In videos posted to Twitter, Democratic State Rep. Elizabeth Fiedler, whose district includes South Philadelphia, can be seen putting herself between the crowd and a counter-protester, urging the Columbus defenders to stop as they followed the man down the street. Fiedler did not immediately respond to a request for comment.
Mayor Jim Kenney, who early Sunday tweeted that “vigilantism is inappropriate,” on Monday announced a public process to determine the fate of the statue at a time when Columbus statues are being dismantled across the country, including in Camden and Wilmington. "It’s also my hope that by initiating this process, the current tensions in Marconi Plaza can end. I urge all South Philadelphians attempting to protect the statue to stand down and have your voices heard through the public process.”
While those calling for the statue’s removal say it’s an emblem of atrocities against indigenous people, the defenders claimed it as an icon of Italian American heritage.
Though there had not been a highly organized campaign to eliminate the statue prior to this weekend’s clashes, defenders contend the city planned to remove it overnight.
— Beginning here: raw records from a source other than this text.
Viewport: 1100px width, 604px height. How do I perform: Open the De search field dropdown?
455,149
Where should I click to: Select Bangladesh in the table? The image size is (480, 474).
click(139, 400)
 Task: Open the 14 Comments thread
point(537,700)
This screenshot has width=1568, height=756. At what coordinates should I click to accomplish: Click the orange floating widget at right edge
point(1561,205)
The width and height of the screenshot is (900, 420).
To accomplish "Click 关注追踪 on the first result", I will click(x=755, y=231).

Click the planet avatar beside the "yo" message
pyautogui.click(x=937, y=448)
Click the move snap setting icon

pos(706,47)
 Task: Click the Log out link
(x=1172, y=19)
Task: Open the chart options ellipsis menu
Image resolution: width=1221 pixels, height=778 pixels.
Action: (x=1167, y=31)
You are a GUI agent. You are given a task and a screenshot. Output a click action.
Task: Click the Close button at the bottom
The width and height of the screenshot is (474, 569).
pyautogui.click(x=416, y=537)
They went to court over the weekend to secure an injunction protecting it.
Some of the physical conflicts Sunday arose after repeated verbal provocations from counterprotesters, and prolonged questioning by a journalist for the media site Unicorn Riot.
But other assaults were unprovoked, said Amanda McIllmurray, an organizer who worked on the campaign of Democratic state Senate candidate Nikil Saval and said she came to observe because she lives nearby.
She said she endured rape threats, and a man exposed his penis and rubbed it against her. She also said she was burned with a cigar and sprayed with pepper spray, triggering an asthma attack.
As friends she was with tried to leave, she said, they were repeatedly hemmed in and shoved by protesters. “A state representative asked police to help get us out," McIllmurray said. She said she heard the police respond, "No, if we were there we probably wanted a fight and there was nothing to do about it.”
McIllmurray and Anlin Wang, who arrived around 8:30 p.m. to give his friends a ride home and saw the scuffle, said the worst violence was focused on the nonwhite members of their group.
Dave Pashley, who on video is seen pleading with police to take a report of assault earlier in the evening, said he was choked, then slammed to the ground amid moving traffic on Broad Street, surrounded by six or more men kicking him in the head and stomping on his ribs. “The cops just let it happen and watched it and did nothing," he said. "That’s what infuriated me. They were clearly on the side of white violence.”
In videos, he and a 34-year-old woman who goes by Deborah Rose (not her real last name, because she had been doxxed in the past) can be seen backing down the street as protesters follow them. Later, both can be seen on the ground trying to escape blows from all sides.
“I can’t help but notice the stark difference between the fact that [a few weeks ago] I was tear-gassed for just standing in the middle of the Parkway, and yesterday white men took swings at me while making rape threats and white police officers looked on and laughed,” she said.